Inter-Icardi, una telenovela che sembra davvero non avere fine. E pensare che dopo il rinnovo del contratto il futuro dell’attaccante argentino dava l’impressione di essere ben delineato. È bastata, invece, qualche panchina e il periodo nero dell’Inter per far tornare a galla i malumori di sempre e per far pensare, addirittura, che se Icardi non tornerà titolare a breve potrebbe andar via a giugno.

Già perché è questo che si paventa nelle ultime ore in casa Inter. E, per la verità, l’ultimo giorno del calciomercato aveva fatto registrare anche indiscrezioni circa la possibile partenza di Icardi già nella sessione di gennaio, complice anche quel rigore sbagliato nel derby di domenica sera contro il Milan. A marcato chiuso e con l’argentino ancora in nerazzurro, la proiezione su un suo possibile addio viene fatta quindi per giugno.

Le motivazioni di queste congetture sono presto dette.
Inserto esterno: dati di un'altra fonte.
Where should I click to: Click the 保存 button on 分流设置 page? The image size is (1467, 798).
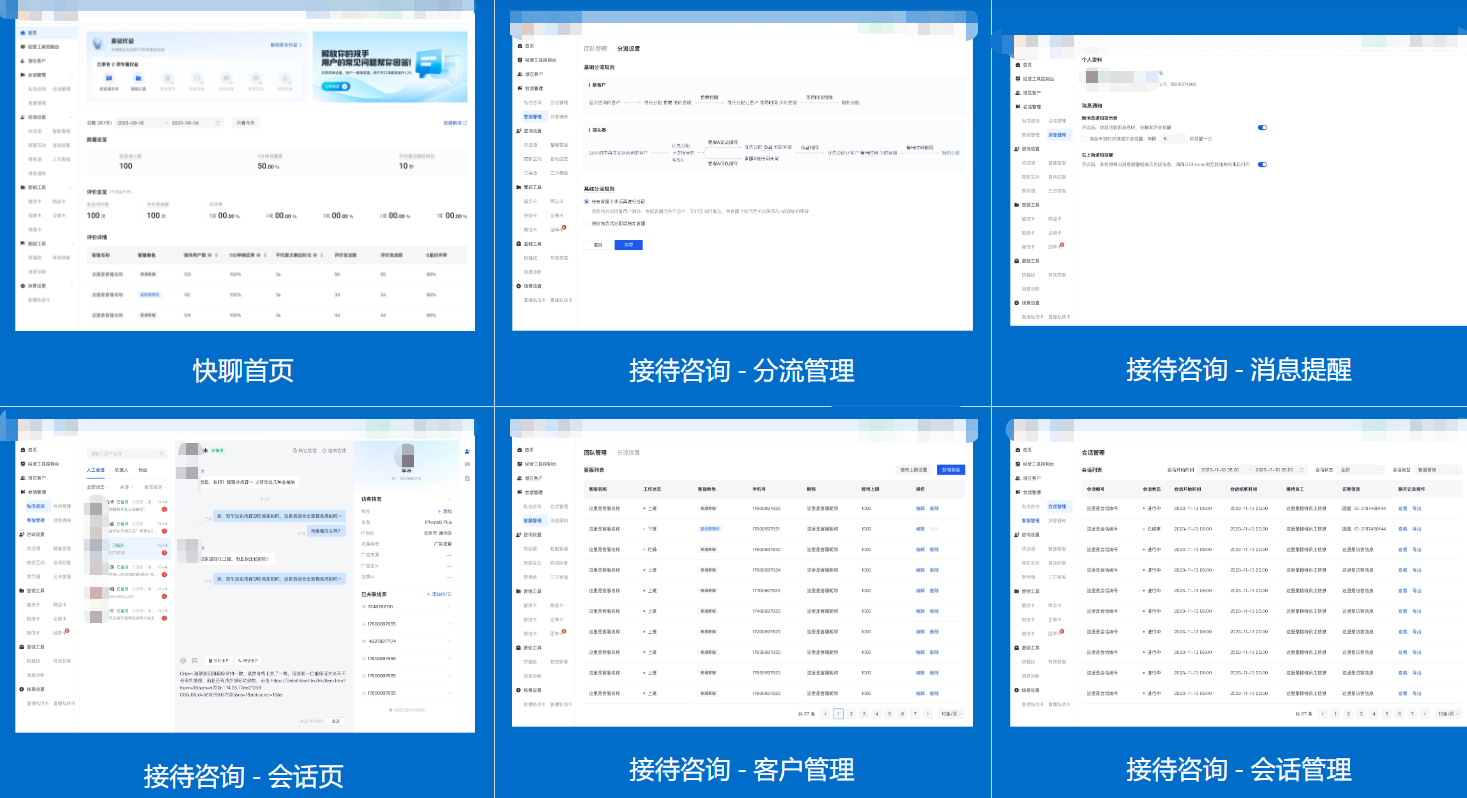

Anzitutto, la scarsa vena realizzativa di Mauro Icardi in questa stagione; in seconda battuta, le reazioni scomposte dell’argentino che hanno indispettito e non poco Roberto Mancini, infine gli erroracci sotto porta e le accuse del tecnico, come quando nel post Inter-Carpi disse «Lo segnavo anche io a 50 anni» riferendosi a un gol facile facile sbagliato da Icardi nel match poi pareggiato dai nerazzurri.
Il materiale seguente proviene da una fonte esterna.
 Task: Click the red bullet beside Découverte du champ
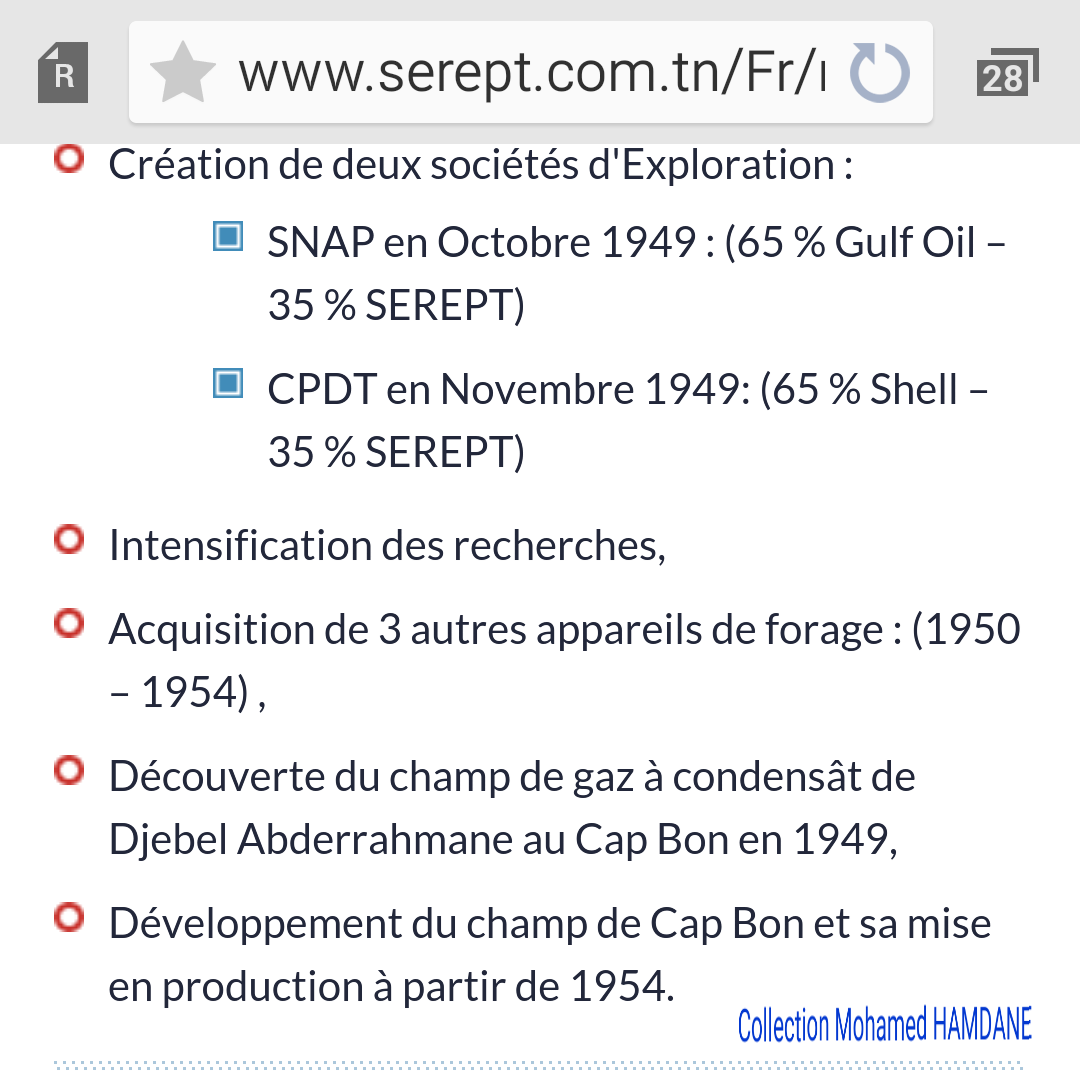point(68,771)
Insomma, le basi per un addio a giugno ci sono e sono anche belle solide. Ora resta da capire se Icardi vorrà riconquistare la fiducia di Mancini, e di conseguenza una maglia da titolare fisso, o se continuerà sulla via della rottura, da vivere sulla panchina che gli riserverà il tecnico dell’Inter. Certo è che se i nerazzurri mancheranno anche quest’anno il traguardo della Champions League sarà difficile non lasciar partire Icardi a giugno. E non c’è maglia da titolare che tenga.